Please, in the data that follows, copy exactly the lines from the line with "You are a GUI" through the last one, both included. Do not include pictures.

_Stored items:_
'''
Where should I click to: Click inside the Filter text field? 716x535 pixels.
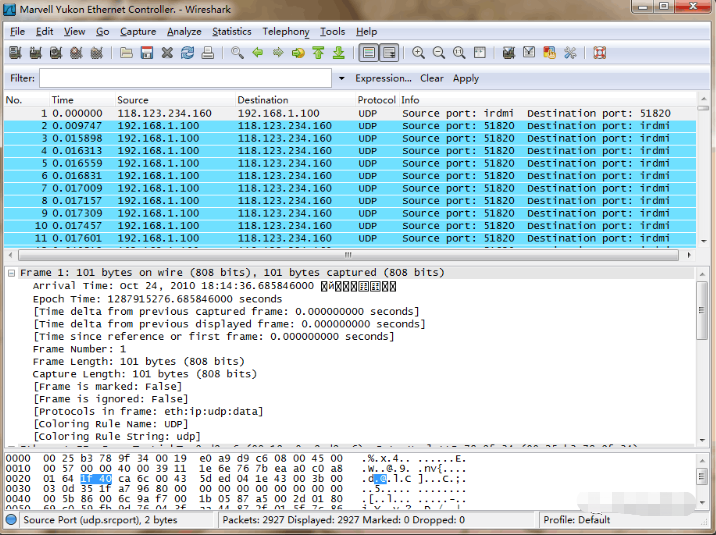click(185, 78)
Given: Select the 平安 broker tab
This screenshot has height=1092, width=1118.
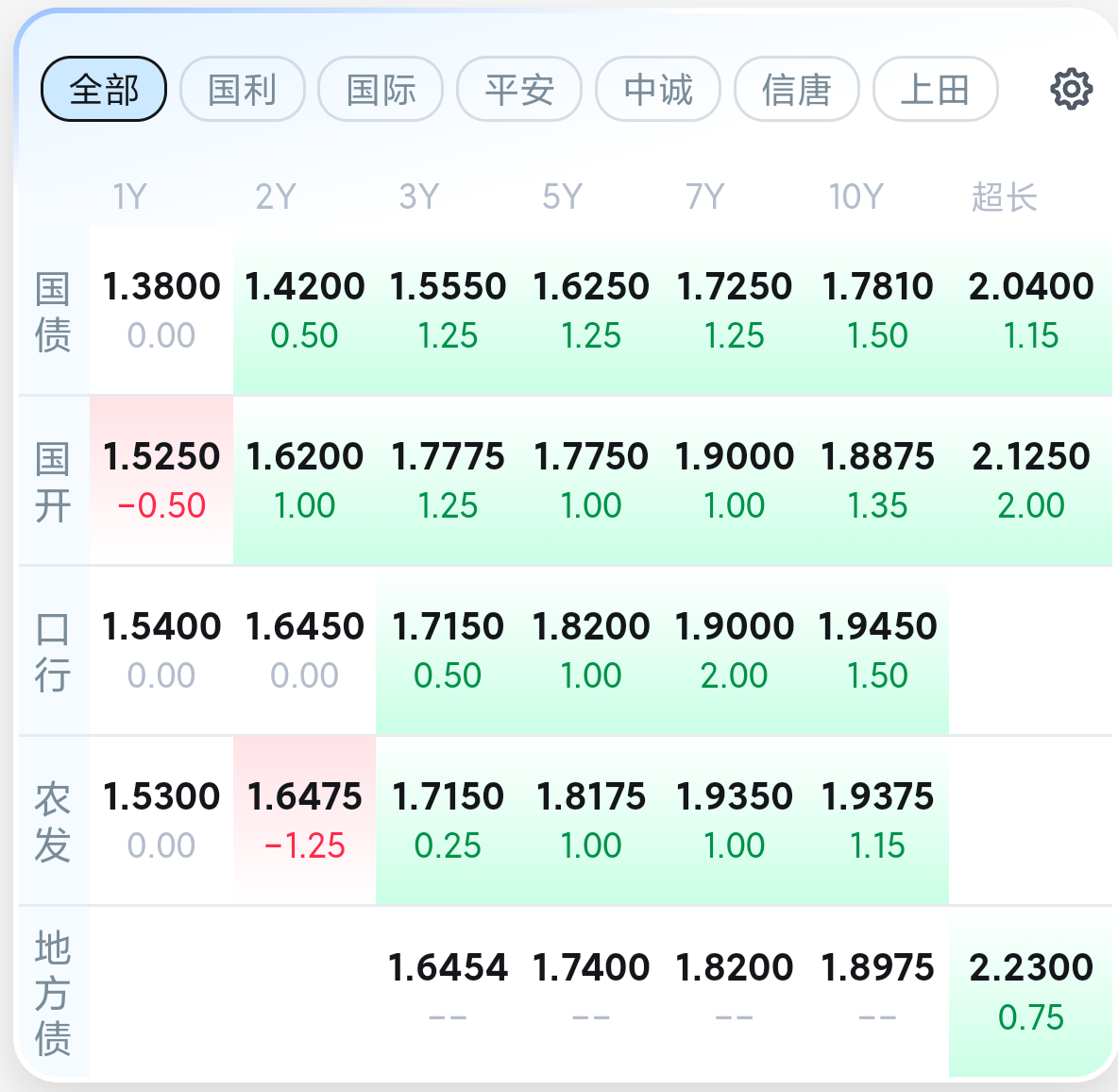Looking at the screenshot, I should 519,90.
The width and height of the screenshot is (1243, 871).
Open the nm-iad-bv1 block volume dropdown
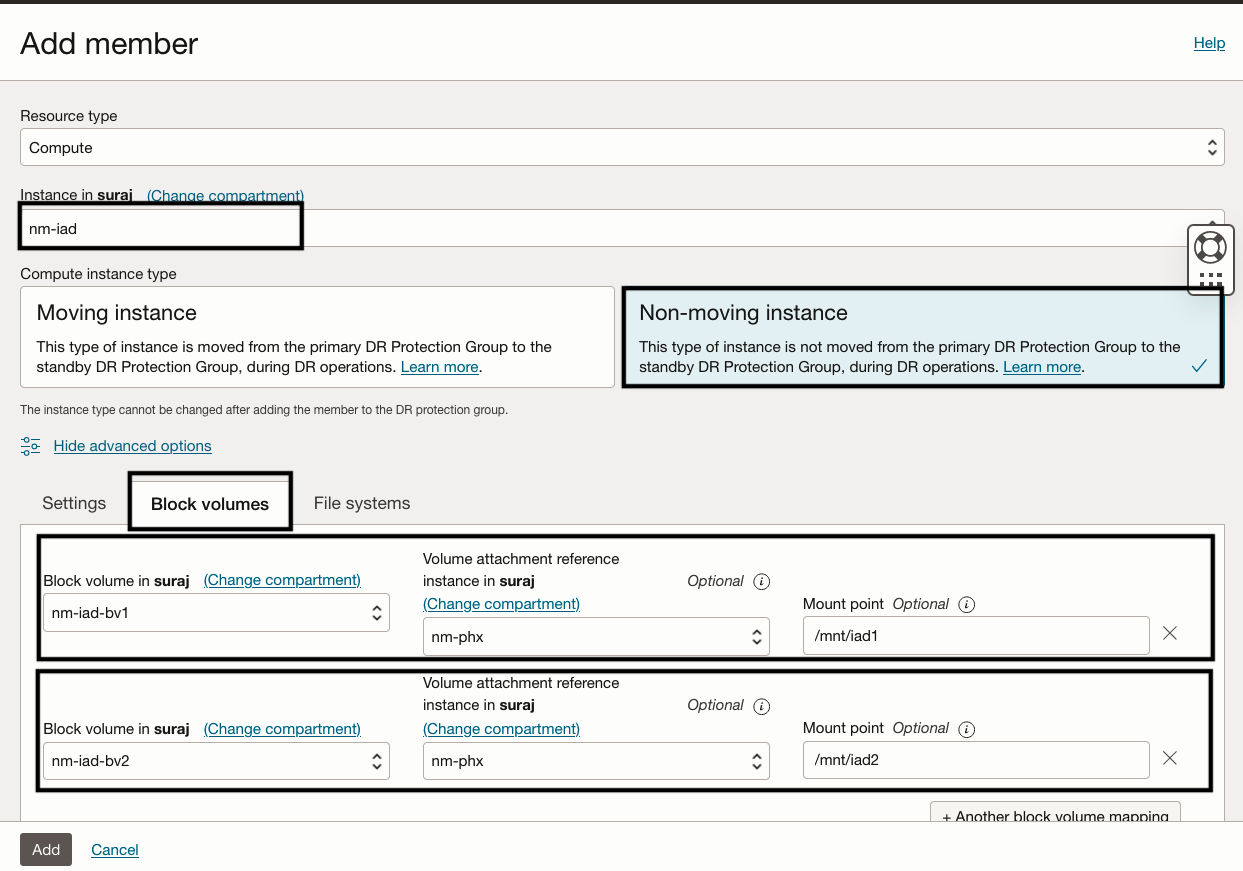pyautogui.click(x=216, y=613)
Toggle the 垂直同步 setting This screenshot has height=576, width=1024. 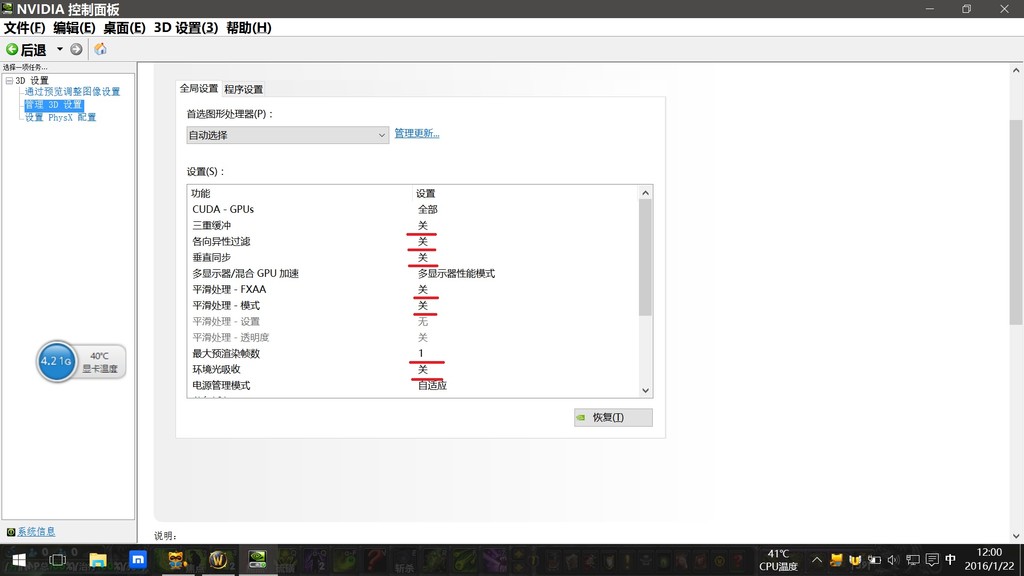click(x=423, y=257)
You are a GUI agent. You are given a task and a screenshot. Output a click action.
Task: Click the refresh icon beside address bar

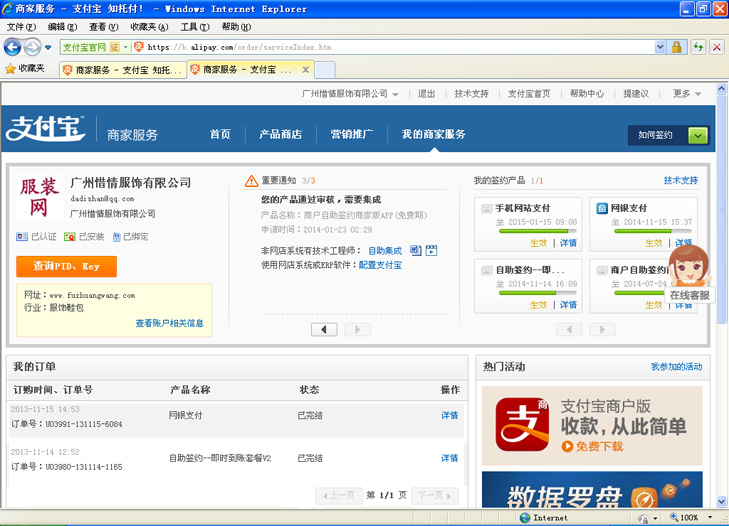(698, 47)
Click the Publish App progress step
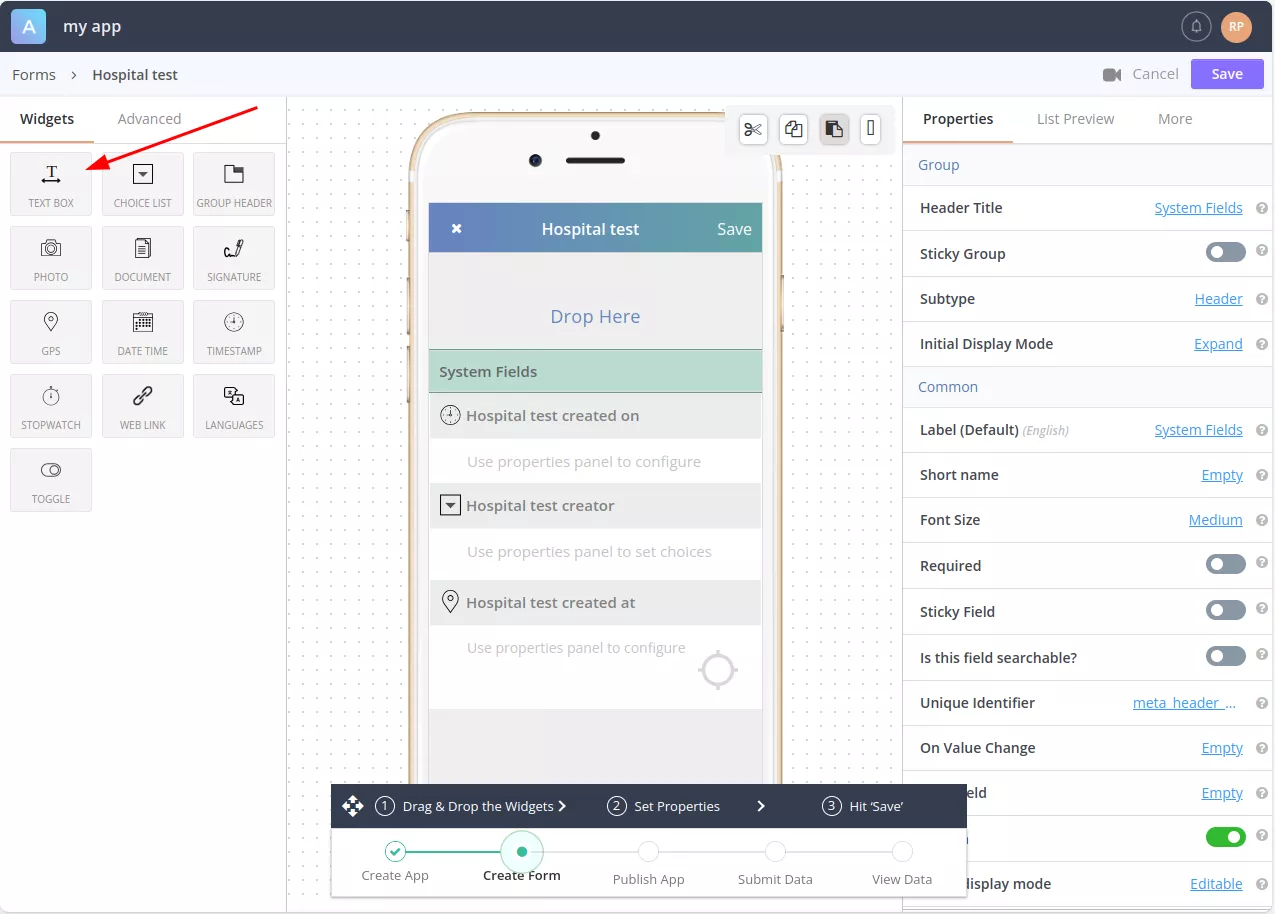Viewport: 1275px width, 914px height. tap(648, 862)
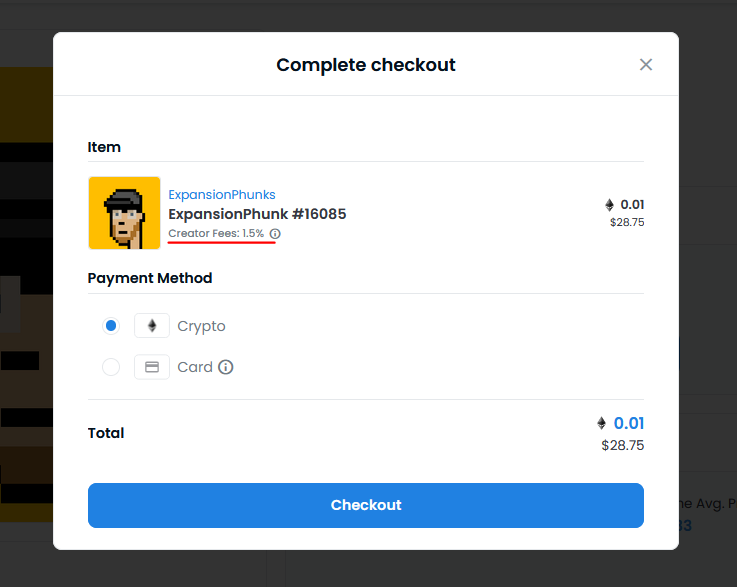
'''
_The answer:_
You are a GUI agent. You are given a task and a screenshot. Output a click action.
Task: Click the refresh icon beside address bar

(698, 47)
Click the Publish App progress step
Viewport: 1275px width, 914px height. tap(648, 862)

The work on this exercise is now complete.